この作品は、基本的には短い噺が集められたような体裁を取っている。それが恐らくは読者をして手に取らしめ易い要素になっているのであろう。言わばつまみ読みが可能なのである。
かく言う私も、初めはちょっと覗いてみるかといった具合でしかなかった。

ところがどうだ。
生魎なるもの、そして引き起こされる怪異の恐ろしさたるや。
単なる怪談、妖怪噺の類ではなく、それを行うのは生身の人。人の業の為せる歪みは、それを埋めよ埋めよと呻き鳴くが如く、人を求める。

怪異ではなく、これは人の狂気。そう私は貪るように幾つかの噺を手に取り、感じた。

そしてそれは漆黒に塗り潰されたものではなく、いつも昏く、ときに玻璃のように濁り透け、玉蟲のように様々な色を帯びる。

流れる血さえも柘榴の珠の如く美しい。
読むうち、本来、人が恐れ、忌避すべきはずのものに、腕を伸ばし指を入れ手繰り寄せたいような衝動に駆られるのだ。
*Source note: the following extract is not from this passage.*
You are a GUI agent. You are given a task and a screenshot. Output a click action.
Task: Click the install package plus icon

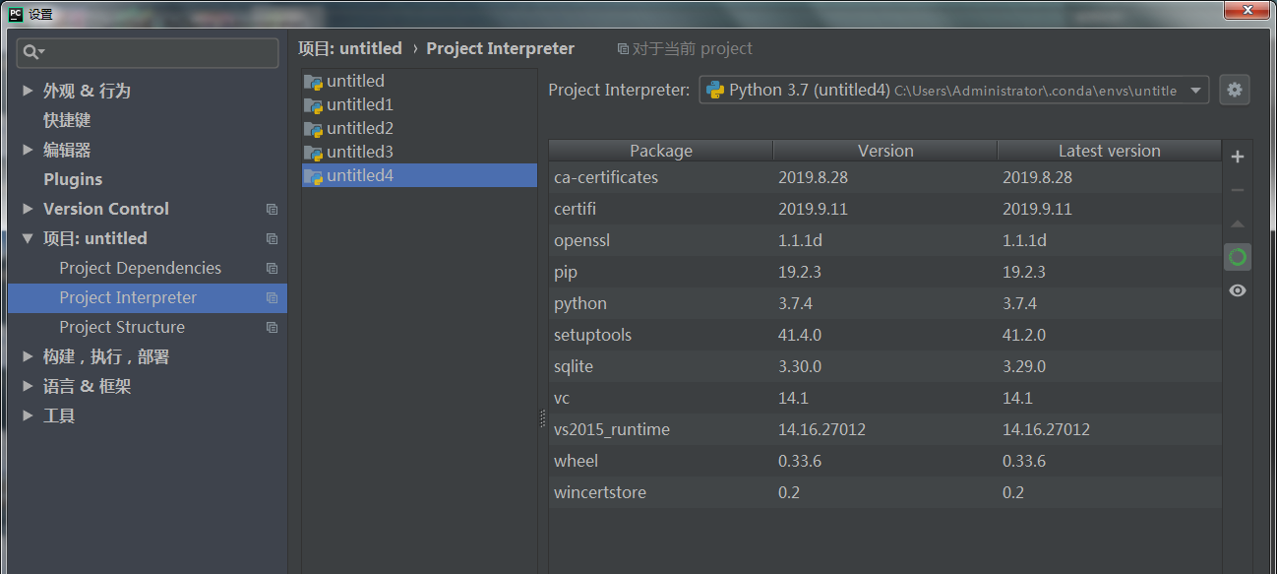(1237, 156)
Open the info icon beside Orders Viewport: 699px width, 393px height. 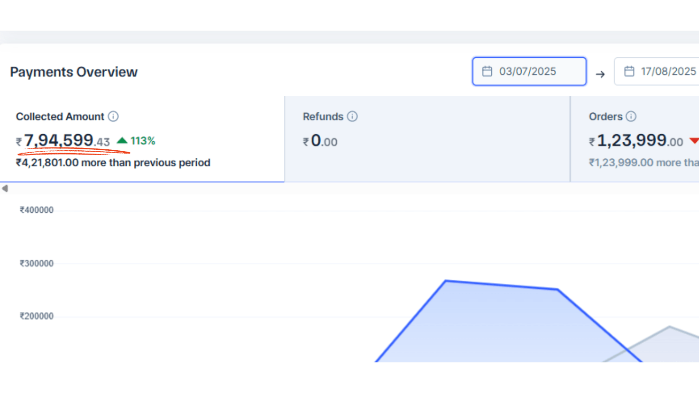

どこまでも美しき言葉でもって、縦横に織られる物語。華美な修辞は単なる装飾ではなく、ときに波濤のように、ときに白露のように律動を産む。それは物語自体の脈動となり、いつしか読み手は己の中に何物かの胎動を感じるに至る。

それがどのような文様を描くものか、この先も双つの眸に焼いて付けたいと思う。

——もしかすると、これは、どうやら、私も生魎に魅せられたか。